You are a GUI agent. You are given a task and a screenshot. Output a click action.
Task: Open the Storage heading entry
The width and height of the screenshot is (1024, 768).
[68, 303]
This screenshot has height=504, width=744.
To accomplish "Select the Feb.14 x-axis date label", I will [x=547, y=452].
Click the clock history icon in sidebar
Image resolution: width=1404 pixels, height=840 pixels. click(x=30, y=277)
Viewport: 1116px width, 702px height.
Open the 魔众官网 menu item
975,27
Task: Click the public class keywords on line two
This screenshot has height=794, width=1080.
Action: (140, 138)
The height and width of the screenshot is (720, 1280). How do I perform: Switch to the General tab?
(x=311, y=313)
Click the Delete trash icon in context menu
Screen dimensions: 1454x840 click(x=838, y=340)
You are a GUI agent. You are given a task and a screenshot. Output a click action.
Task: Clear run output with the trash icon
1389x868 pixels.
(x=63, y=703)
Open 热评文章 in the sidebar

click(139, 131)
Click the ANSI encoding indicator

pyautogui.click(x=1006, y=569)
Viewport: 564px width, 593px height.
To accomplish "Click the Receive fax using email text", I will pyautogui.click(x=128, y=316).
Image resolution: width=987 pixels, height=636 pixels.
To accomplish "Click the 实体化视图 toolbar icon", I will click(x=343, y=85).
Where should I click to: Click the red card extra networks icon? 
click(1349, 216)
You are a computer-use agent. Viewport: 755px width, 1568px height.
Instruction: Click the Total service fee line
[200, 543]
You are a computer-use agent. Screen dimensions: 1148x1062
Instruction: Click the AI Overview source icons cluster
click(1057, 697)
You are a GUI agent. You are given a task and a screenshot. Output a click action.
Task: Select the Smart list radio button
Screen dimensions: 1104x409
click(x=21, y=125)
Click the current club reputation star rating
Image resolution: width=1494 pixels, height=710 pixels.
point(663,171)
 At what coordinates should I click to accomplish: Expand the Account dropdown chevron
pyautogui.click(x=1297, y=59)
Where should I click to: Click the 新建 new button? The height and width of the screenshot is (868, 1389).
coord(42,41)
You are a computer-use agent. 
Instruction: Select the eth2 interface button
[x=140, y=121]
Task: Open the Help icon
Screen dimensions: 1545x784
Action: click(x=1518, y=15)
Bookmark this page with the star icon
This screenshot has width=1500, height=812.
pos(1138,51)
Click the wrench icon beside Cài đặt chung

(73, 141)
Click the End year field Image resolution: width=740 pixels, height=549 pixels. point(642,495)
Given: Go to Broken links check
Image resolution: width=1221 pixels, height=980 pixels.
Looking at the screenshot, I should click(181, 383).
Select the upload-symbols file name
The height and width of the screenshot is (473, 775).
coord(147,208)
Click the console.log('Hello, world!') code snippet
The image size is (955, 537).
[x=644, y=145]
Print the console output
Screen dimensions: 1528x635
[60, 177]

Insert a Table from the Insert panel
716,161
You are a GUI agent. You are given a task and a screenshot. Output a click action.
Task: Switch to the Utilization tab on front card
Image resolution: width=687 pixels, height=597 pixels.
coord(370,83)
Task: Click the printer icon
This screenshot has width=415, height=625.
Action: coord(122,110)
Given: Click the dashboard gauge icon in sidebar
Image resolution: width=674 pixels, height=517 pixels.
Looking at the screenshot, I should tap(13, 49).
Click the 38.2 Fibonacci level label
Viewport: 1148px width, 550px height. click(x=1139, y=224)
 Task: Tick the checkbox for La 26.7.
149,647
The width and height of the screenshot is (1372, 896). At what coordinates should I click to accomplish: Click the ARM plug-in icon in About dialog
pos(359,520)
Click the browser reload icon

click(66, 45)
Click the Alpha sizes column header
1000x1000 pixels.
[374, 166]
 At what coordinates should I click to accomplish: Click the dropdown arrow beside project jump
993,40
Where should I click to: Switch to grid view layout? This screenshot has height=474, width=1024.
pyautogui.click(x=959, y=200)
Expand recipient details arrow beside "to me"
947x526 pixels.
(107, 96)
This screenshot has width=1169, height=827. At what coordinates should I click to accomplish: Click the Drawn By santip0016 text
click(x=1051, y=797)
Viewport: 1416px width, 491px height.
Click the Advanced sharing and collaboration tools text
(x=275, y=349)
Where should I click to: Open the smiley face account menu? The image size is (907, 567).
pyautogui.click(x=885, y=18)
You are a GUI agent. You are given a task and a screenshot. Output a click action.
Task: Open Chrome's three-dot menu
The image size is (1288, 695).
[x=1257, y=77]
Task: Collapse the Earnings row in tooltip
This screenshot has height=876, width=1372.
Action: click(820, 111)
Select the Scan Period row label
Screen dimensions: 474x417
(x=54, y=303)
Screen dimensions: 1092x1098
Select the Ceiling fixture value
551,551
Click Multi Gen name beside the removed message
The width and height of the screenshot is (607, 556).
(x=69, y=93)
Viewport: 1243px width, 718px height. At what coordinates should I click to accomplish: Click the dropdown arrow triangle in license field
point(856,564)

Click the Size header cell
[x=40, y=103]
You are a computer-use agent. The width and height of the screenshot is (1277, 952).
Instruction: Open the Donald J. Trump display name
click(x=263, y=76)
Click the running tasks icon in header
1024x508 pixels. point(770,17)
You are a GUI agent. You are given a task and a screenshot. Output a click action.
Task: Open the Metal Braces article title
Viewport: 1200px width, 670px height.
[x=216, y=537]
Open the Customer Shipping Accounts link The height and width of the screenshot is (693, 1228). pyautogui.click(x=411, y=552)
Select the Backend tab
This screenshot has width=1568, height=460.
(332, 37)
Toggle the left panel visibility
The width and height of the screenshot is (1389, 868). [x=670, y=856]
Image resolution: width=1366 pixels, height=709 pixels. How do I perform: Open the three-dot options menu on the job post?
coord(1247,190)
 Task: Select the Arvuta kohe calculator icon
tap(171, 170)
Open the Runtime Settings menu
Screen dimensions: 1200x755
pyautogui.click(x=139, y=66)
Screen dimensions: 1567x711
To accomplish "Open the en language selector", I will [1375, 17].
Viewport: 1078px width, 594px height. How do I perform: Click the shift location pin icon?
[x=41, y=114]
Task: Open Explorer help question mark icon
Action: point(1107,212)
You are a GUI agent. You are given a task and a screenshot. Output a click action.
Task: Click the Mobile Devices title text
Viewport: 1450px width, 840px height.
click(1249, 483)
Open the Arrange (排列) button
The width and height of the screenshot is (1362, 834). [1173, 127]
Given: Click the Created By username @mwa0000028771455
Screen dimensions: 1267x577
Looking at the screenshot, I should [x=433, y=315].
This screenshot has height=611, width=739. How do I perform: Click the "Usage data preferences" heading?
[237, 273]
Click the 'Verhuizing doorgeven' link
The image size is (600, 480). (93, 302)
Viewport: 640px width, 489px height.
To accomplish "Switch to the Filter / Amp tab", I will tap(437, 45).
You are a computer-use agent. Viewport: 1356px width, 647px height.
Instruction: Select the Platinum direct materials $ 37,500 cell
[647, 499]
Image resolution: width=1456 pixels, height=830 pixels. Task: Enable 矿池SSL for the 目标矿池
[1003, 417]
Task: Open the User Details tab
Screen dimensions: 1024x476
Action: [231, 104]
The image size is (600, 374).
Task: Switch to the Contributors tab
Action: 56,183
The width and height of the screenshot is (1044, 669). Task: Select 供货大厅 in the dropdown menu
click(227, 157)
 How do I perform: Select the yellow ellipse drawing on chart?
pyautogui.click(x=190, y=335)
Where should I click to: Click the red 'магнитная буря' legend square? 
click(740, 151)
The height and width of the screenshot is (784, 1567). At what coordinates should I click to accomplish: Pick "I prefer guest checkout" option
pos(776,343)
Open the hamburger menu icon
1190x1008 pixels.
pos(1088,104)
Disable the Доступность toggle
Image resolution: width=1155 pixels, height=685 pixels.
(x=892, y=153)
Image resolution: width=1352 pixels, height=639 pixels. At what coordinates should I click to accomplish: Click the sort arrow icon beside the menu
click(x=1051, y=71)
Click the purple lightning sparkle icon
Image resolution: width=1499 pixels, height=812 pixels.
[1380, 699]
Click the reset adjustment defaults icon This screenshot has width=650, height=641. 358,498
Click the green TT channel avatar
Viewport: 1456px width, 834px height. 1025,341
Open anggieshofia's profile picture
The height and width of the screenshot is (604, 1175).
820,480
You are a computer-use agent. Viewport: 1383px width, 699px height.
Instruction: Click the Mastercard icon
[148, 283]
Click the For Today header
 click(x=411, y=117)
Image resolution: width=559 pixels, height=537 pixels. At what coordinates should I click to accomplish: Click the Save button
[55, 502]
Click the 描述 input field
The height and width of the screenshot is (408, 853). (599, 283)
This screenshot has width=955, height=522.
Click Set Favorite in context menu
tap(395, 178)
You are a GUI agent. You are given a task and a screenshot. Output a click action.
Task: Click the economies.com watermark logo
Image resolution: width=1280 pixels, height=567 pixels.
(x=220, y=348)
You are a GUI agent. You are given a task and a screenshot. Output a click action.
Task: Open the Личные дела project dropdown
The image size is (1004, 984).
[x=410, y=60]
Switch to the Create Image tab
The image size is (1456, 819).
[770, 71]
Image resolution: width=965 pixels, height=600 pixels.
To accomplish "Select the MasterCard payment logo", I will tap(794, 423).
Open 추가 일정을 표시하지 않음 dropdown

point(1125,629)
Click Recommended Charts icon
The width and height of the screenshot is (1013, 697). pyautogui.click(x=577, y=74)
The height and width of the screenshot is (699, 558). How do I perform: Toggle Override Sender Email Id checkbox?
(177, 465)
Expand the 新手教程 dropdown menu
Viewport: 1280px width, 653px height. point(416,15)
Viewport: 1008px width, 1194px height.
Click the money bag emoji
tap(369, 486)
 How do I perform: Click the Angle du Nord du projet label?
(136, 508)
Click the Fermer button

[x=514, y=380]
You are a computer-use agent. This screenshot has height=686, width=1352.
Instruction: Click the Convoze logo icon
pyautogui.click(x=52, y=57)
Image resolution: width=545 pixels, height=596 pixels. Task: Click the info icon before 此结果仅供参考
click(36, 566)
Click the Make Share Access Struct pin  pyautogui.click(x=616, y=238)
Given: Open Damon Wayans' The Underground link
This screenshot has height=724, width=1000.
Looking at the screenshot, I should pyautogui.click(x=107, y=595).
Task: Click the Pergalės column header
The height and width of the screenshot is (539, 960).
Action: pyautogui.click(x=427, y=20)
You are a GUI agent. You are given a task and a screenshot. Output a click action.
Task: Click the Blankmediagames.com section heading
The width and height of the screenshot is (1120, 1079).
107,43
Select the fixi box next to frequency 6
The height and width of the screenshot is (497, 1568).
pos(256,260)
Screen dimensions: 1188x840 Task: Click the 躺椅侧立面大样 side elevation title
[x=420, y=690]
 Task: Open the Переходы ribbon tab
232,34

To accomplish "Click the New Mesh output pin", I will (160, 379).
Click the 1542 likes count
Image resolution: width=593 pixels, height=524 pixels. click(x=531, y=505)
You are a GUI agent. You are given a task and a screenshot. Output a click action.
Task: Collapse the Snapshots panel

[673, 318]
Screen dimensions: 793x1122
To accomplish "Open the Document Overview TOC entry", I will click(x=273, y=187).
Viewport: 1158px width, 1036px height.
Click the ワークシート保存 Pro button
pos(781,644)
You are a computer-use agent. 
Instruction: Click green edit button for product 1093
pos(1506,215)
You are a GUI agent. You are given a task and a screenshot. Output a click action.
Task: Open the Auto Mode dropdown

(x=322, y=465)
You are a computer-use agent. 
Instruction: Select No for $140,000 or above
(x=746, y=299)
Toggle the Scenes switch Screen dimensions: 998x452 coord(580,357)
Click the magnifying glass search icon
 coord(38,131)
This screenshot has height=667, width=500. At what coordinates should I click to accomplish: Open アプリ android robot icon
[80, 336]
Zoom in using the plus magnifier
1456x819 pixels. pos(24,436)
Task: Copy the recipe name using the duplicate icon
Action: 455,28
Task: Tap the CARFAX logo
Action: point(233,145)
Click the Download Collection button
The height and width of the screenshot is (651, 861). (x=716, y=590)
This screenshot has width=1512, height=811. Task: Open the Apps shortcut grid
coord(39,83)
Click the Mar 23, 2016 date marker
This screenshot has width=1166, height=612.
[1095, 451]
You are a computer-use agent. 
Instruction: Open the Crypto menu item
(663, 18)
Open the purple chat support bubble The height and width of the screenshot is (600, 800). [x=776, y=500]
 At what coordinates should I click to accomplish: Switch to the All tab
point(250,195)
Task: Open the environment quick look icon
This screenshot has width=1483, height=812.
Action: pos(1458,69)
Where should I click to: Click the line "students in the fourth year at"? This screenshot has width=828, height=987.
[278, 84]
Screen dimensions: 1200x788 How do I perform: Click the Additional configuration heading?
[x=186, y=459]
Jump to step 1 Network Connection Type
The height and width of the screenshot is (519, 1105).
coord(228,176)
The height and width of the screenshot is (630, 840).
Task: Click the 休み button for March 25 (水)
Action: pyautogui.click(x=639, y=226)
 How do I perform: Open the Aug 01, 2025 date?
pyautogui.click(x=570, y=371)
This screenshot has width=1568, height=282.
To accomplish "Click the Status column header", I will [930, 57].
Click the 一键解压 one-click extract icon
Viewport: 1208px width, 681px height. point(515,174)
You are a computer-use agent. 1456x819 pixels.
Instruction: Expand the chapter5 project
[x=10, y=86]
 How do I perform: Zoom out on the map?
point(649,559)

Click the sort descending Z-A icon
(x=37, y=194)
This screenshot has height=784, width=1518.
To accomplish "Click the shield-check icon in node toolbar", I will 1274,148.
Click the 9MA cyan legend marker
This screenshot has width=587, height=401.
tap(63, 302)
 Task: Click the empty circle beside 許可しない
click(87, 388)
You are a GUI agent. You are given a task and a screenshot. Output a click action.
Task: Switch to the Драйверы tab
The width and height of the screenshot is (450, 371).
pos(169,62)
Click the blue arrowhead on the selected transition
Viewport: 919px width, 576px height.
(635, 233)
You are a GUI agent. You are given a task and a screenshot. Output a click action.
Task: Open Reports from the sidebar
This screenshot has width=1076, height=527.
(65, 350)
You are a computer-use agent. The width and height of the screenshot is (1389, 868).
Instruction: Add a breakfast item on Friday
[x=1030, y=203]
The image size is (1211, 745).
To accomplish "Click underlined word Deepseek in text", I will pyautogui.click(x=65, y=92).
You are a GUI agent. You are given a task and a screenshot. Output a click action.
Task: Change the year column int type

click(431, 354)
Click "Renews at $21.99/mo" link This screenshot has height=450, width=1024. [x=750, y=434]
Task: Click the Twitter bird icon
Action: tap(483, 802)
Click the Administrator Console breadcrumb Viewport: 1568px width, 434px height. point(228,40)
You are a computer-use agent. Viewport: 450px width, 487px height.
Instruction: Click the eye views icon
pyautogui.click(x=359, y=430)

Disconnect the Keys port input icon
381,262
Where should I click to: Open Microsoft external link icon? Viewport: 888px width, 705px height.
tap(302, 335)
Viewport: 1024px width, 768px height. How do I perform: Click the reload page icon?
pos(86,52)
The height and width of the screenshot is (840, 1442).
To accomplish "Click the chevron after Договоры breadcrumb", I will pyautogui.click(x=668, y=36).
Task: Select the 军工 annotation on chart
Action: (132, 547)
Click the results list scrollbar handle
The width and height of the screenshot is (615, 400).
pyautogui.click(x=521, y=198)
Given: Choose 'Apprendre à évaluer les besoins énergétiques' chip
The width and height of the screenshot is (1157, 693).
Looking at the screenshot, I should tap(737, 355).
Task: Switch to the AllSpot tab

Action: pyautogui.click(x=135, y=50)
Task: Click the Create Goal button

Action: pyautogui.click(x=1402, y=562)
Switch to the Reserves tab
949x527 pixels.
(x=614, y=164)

..............................

WORK TO DO: Write out the records above verbatim, from the line with "Open the Customer" up to and including the line with "tap(171, 170)".

TASK ANSWER:
Open the Customer Shipping Accounts link The height and width of the screenshot is (693, 1228). pyautogui.click(x=411, y=552)
Select the Backend tab
This screenshot has width=1568, height=460.
(332, 37)
Toggle the left panel visibility
The width and height of the screenshot is (1389, 868). [x=670, y=856]
Image resolution: width=1366 pixels, height=709 pixels. How do I perform: Open the three-dot options menu on the job post?
coord(1247,190)
 Task: Select the Arvuta kohe calculator icon
tap(171, 170)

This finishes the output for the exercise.